▸ **Exercise instructions**:
Return each line of the records that contains the word "should".

* START Supplied records *

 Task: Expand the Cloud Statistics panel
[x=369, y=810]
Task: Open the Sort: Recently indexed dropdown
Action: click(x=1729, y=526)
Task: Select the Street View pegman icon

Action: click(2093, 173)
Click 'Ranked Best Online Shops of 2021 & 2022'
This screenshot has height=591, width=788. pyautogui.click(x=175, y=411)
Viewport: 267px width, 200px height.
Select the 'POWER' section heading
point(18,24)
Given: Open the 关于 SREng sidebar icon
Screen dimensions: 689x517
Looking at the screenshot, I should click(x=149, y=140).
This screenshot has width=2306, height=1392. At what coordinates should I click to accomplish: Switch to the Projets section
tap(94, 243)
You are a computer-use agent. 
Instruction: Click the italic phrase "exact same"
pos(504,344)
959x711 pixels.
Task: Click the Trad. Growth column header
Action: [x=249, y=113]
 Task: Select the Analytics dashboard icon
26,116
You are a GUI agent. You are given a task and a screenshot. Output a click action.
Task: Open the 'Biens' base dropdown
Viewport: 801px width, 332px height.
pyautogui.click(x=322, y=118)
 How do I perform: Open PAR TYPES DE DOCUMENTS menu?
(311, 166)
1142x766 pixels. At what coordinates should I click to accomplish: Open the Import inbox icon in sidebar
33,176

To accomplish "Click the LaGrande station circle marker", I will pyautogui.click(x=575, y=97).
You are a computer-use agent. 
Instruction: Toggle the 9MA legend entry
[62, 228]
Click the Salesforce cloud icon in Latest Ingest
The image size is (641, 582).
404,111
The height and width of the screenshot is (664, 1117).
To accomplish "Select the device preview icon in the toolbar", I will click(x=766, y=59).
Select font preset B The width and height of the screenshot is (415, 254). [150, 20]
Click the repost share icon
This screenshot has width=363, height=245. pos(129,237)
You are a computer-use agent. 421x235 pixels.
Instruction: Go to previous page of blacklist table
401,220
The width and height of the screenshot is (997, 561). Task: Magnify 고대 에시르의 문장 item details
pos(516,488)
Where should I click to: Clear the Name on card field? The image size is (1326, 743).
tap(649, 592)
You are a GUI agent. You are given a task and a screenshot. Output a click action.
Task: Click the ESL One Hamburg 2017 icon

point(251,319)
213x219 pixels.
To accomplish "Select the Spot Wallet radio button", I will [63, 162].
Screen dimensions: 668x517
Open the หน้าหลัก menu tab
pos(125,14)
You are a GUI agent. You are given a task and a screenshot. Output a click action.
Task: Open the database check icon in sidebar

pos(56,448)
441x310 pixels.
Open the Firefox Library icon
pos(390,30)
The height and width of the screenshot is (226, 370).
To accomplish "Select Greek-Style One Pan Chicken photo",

* END Supplied records *

▸ **Exercise solution**:
Looking at the screenshot, I should click(x=149, y=140).
This screenshot has width=2306, height=1392. At what coordinates should I click to accomplish: Switch to the Projets section
1142x766 pixels. At what coordinates should I click to accomplish: Open the Import inbox icon in sidebar
Where should I click to: Clear the Name on card field? The image size is (1326, 743).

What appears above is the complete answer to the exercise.